The 3rd instar larvae were anesthetized on an ice plate for tissue extraction. The midgut, fat body and silk gland were isolated and transferred to 2-ml centrifuge tubes containing TriPure reagent. Twenty midguts, fat bodies or silk glands were pooled as one sample. Larvae and curved scissors were sterilized with alcohol-containing DEPC, and then bled onto Parafilm by cutting away the proleg. One hundred microliters of hemolymph from 20 larvae was homogenized using TriPure reagent. Three replicates of each tissue sample and three replicates of each developmental stage sample were obtained and processed for RNA extraction according to the manufacturer’s instructions.

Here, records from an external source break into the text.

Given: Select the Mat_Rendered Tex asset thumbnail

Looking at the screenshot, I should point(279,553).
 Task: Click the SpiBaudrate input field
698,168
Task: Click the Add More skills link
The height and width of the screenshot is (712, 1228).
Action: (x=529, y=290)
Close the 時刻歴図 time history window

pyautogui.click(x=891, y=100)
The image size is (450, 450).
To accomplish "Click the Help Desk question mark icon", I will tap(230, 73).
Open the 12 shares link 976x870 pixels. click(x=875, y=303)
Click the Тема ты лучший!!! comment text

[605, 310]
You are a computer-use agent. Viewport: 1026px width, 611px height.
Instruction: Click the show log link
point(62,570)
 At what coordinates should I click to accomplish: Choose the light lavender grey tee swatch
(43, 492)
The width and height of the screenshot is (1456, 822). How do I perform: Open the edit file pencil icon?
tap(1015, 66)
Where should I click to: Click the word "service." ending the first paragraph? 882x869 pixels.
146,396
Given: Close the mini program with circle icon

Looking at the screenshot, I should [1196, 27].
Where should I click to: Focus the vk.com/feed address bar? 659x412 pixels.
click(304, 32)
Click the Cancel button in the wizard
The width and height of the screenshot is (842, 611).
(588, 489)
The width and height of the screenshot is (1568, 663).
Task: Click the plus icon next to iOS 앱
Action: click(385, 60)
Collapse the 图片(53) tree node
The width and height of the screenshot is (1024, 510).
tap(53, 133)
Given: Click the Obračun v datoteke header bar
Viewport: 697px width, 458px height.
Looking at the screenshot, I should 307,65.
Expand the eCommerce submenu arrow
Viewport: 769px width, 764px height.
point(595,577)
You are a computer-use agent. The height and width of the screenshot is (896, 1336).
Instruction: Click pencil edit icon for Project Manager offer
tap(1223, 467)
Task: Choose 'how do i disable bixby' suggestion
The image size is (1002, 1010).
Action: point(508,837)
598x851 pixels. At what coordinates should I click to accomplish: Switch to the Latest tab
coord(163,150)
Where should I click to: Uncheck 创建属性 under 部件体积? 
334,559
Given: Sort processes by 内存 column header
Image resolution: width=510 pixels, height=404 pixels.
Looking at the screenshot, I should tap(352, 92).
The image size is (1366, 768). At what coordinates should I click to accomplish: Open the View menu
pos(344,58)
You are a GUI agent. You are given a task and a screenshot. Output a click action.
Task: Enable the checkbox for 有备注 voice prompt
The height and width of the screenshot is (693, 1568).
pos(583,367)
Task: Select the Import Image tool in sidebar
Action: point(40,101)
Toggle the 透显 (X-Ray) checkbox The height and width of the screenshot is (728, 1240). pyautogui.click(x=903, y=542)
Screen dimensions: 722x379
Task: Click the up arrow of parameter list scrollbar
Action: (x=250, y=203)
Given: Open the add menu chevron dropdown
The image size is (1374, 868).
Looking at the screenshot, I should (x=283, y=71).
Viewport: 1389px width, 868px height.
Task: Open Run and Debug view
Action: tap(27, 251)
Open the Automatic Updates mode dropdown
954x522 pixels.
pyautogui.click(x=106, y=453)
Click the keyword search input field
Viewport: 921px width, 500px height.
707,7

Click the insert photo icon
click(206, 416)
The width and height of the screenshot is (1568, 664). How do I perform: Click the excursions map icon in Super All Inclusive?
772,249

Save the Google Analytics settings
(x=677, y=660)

Transcriptome sequencing and data analysis

Total RNA was used as input material for library preparation. Briefly, mRNA was purified from total RNA by using poly-T oligo-attached magnetic beads. First-strand cDNA was then synthesized using mRNA fragments as templates, followed by second-strand cDNA synthesis using DNA polymerase I and RNaseH. After the construction of the library, the library was tested to ensure its quality. Qualified libraries were sequenced by the Illumina NovaSeq 6000 to generate 150-bp paired-end short reads. Raw FASTQ format data were processed by fastp 0.19.7 with the parameter -q 5 -u 50 -n 15 -l 15054. In this step, clean data were obtained by removing reads containing adapters, reads containing N-bases and low-quality reads from the raw data. The Q20, Q30 and GC contents of the clean data were calculated. The reference genome and gene model annotation files of O. furnacalis were downloaded. The index of the reference genome was built using HISAT2 2.0.555, and paired-end clean reads were aligned to the reference genome using HISAT2 with the parameter -p 4 –dta -t –phred33. All the transcriptome data are available on the website of the NCBI GEO database (GEO accession: GSE197663).

Nucleotide sequences extracted from the genome of O. furnacalis were used as reference sequences, and the expression levels of these sequences were quantified by mapping the Illumina reads to the reference sequences with RSEM software using default parameters. Differential gene expression analysis was conducted using the DESeq2 1.16.156. DEGs with log2(ratio) ≥ 1 & q-value < 0.05 or log2(ratio) ≤ -1 & q-value < 0.05 were classified as significantly upregulated or downregulated genes57,58 (Supplementary Table S5).